■ **Requirement**
Go to the line below that contains "The image size is (970, 755).". From there to the end of the records, reproduce each line exactly, except the pictures.

■ **Available data**
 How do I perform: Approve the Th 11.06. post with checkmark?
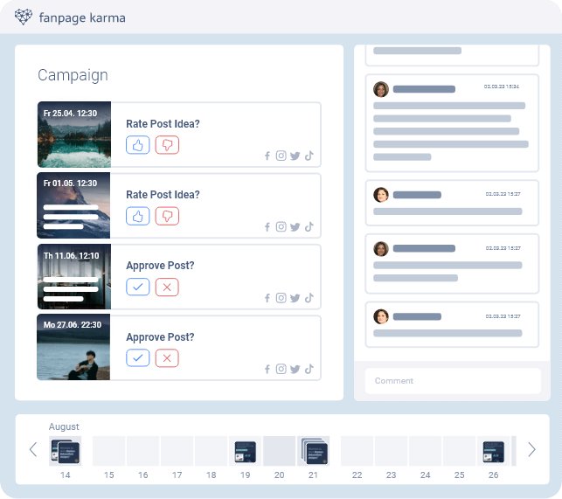coord(137,287)
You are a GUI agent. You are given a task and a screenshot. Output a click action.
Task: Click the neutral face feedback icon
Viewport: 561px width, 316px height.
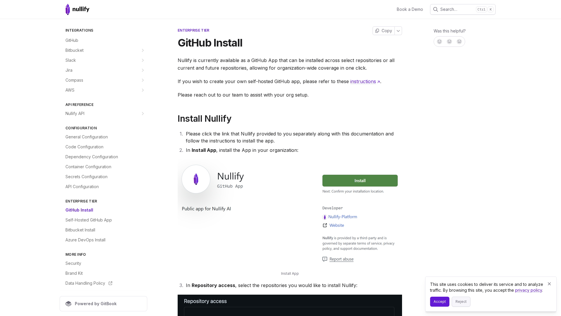[x=449, y=42]
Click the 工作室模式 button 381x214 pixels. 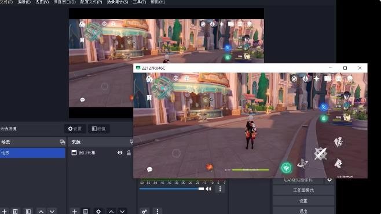(x=303, y=190)
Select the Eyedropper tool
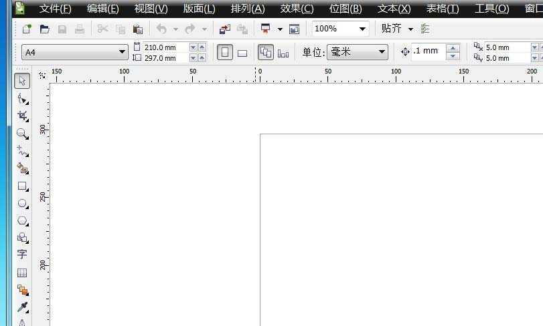This screenshot has height=326, width=543. [x=22, y=307]

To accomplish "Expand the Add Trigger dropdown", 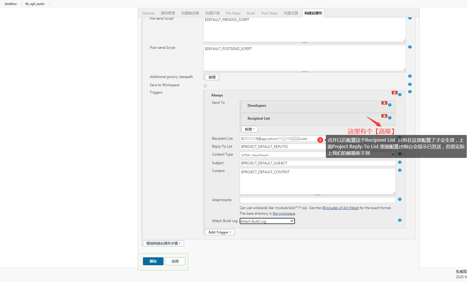I will point(219,232).
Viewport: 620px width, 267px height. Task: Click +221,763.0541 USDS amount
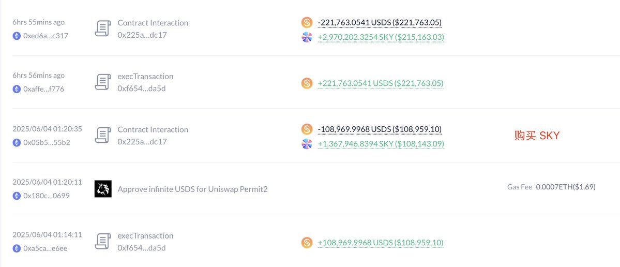click(381, 83)
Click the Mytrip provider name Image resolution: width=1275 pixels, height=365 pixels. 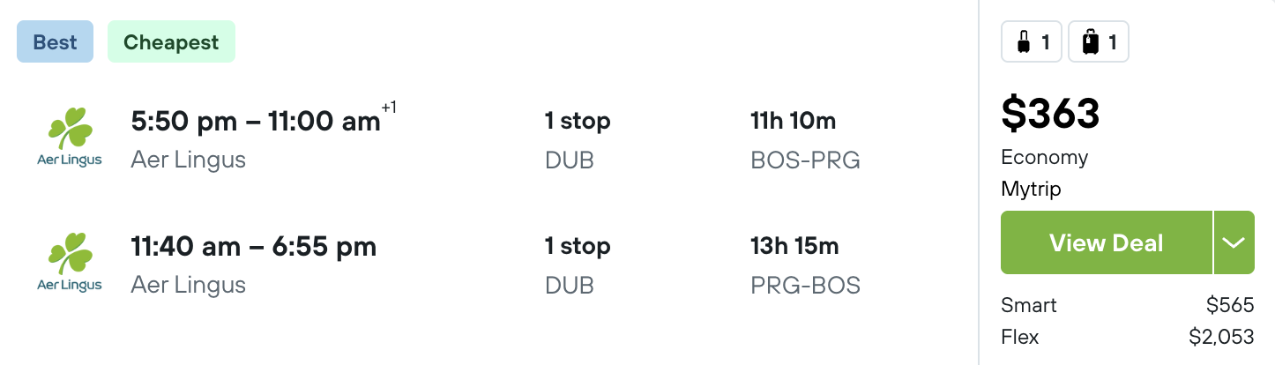1031,189
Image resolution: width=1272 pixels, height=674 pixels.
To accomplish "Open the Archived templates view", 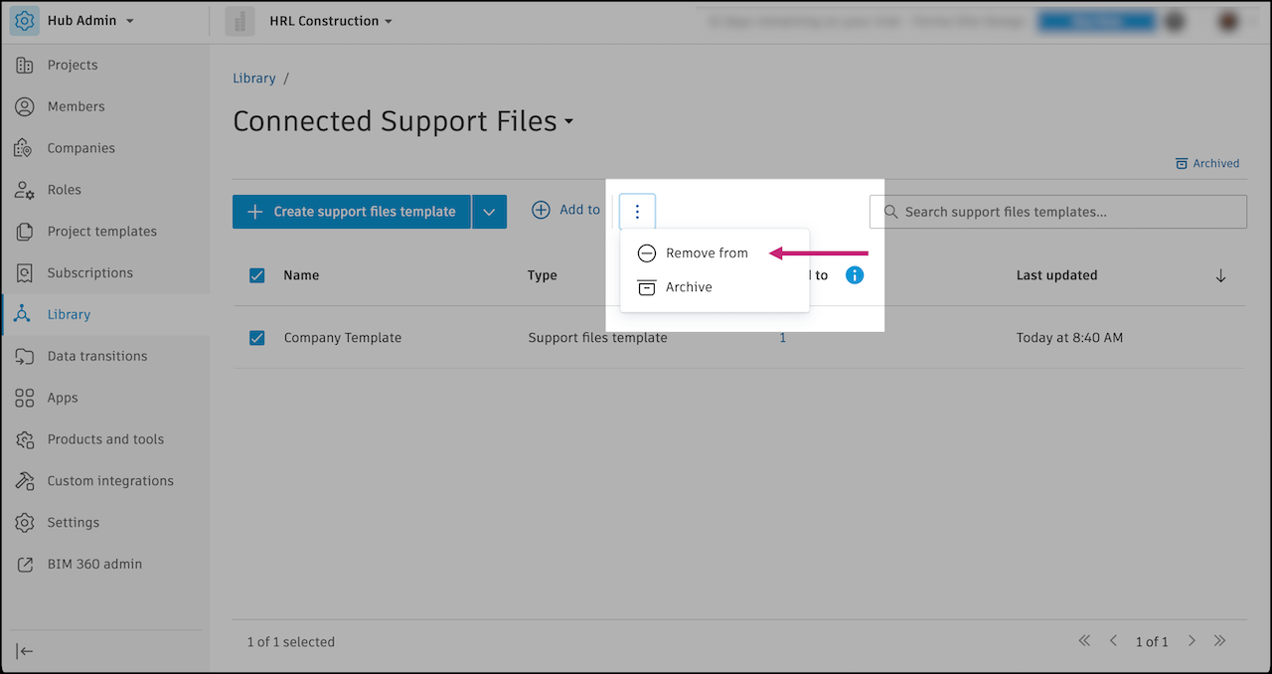I will pos(1207,163).
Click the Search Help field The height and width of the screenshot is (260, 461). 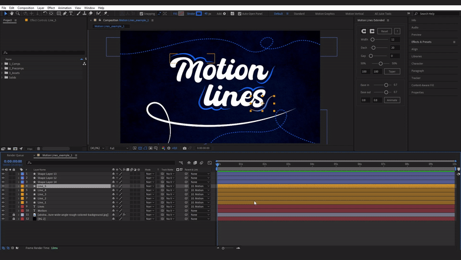(435, 13)
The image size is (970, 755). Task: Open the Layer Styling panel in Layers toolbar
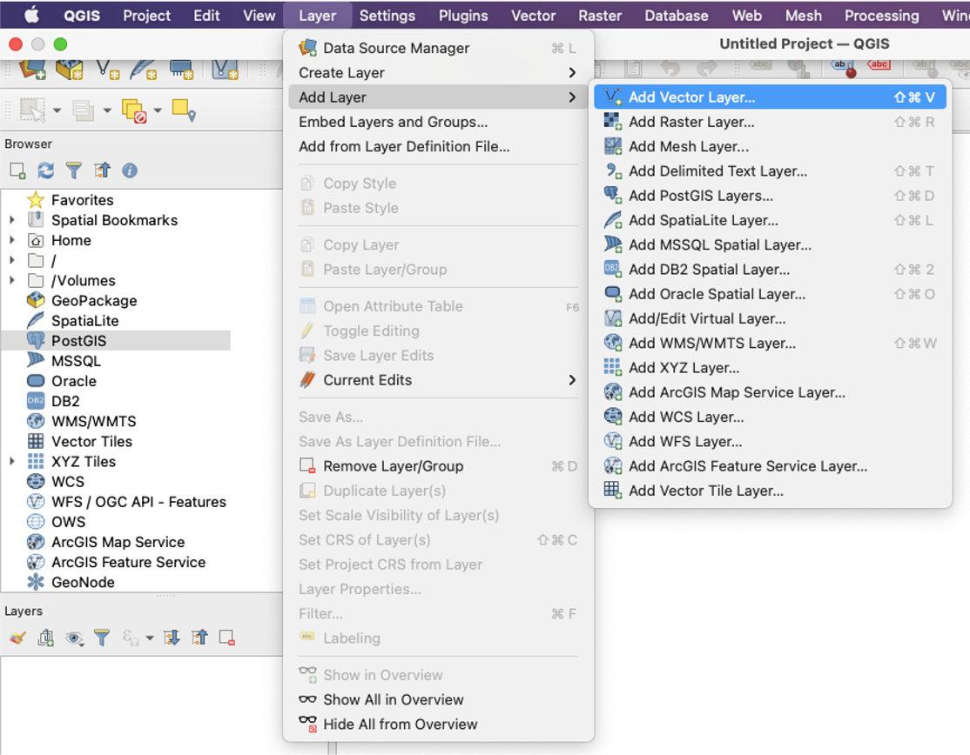point(17,638)
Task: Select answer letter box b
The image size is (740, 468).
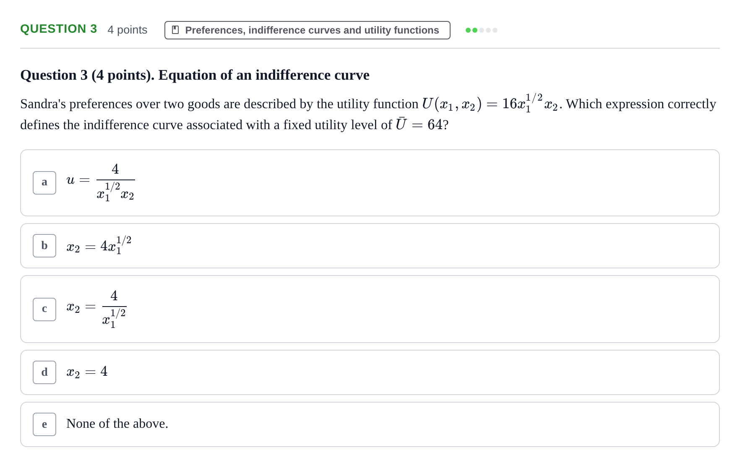Action: click(x=44, y=246)
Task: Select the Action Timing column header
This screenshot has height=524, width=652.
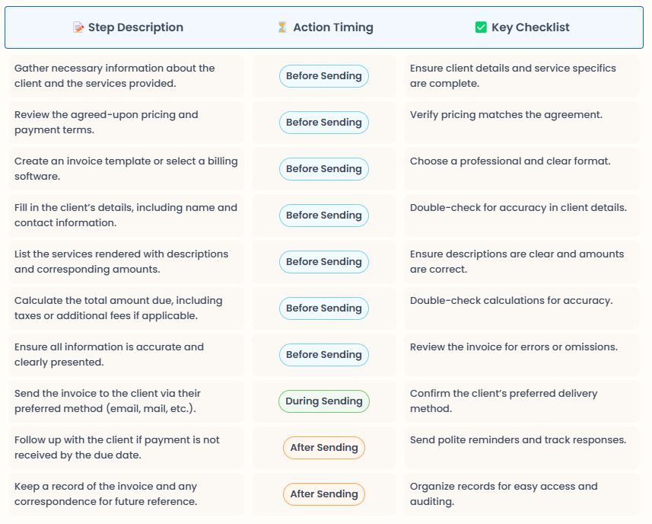Action: coord(325,27)
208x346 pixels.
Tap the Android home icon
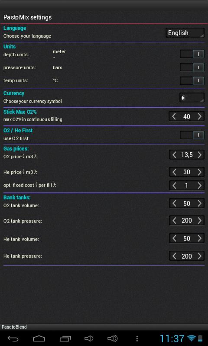39,339
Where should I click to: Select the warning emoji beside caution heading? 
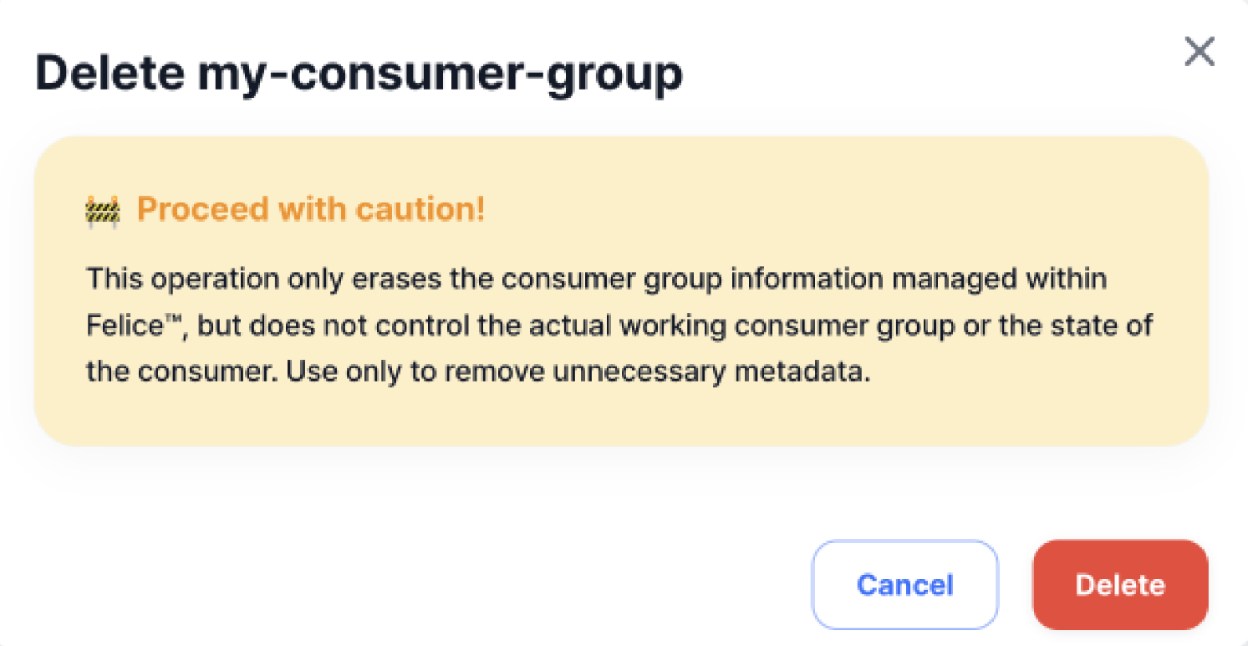click(103, 209)
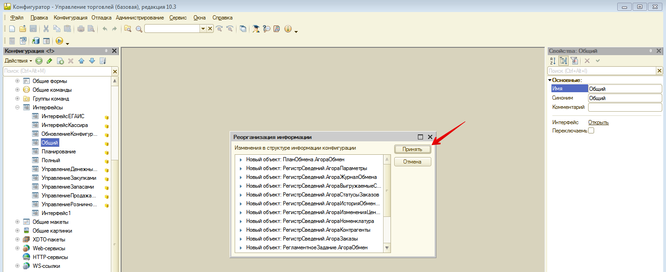
Task: Move item up with blue arrow
Action: tap(81, 61)
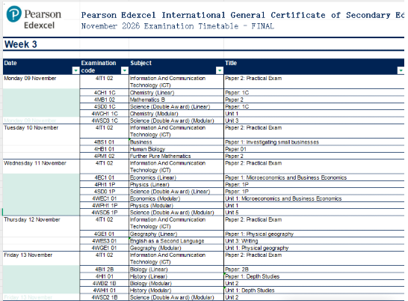Open the Title column filter dropdown

point(401,70)
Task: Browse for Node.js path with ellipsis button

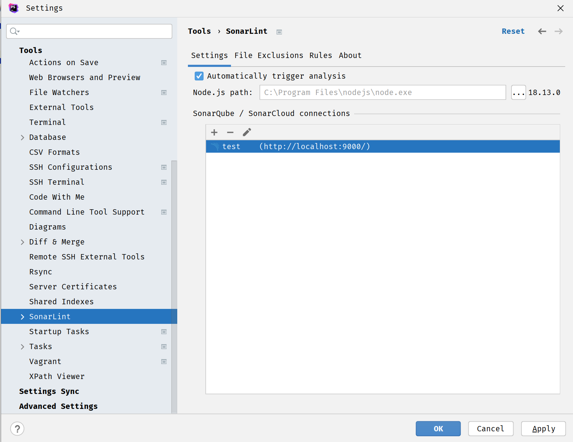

■ **Output below**
The image size is (970, 755). Task: Open the Layer Styling panel in Layers toolbar
point(17,638)
Task: Select answer letter box b
The image size is (740, 468).
Action: click(x=44, y=246)
Task: Select the Action Timing column header
This screenshot has height=524, width=652.
Action: coord(325,27)
208x346 pixels.
Tap the Android home icon
39,339
Where should I click to: Select the warning emoji beside caution heading? 
click(103, 209)
Task: Move item up with blue arrow
Action: tap(81, 61)
Open the Title column filter dropdown

point(401,70)
Task: Browse for Node.js path with ellipsis button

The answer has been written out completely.